■ ASSIGNMENT: Copy out, exactly, the first line of the entries below and every line after it through the one containing "Given: Mute playback using the volume icon".

■ RECORDS SHOWN:
—————

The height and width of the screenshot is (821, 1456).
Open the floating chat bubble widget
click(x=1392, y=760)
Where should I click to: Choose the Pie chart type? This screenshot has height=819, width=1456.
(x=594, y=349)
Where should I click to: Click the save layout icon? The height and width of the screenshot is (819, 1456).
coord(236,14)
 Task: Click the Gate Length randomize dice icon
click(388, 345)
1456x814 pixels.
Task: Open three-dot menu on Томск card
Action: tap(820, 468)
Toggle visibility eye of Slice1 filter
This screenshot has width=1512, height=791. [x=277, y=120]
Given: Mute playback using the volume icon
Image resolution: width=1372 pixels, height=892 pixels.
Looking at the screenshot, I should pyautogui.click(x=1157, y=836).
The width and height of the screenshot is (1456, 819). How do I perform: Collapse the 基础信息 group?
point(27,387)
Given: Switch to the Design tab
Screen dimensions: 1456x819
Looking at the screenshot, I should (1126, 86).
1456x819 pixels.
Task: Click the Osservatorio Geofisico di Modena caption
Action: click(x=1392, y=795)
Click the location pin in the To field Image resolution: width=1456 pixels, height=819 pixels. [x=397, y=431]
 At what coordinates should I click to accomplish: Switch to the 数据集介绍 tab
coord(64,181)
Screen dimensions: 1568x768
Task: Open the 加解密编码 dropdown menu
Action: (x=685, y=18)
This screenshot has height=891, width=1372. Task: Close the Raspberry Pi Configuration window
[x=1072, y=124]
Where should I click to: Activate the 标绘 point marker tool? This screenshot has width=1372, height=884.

—————

■ OUTPUT OF THE TASK:
The height and width of the screenshot is (821, 1456).
Open the floating chat bubble widget
click(x=1392, y=760)
Where should I click to: Choose the Pie chart type? This screenshot has height=819, width=1456.
(x=594, y=349)
Where should I click to: Click the save layout icon? The height and width of the screenshot is (819, 1456).
coord(236,14)
 Task: Click the Gate Length randomize dice icon
click(388, 345)
1456x814 pixels.
Task: Open three-dot menu on Томск card
Action: tap(820, 468)
Toggle visibility eye of Slice1 filter
This screenshot has width=1512, height=791. [x=277, y=120]
Given: Mute playback using the volume icon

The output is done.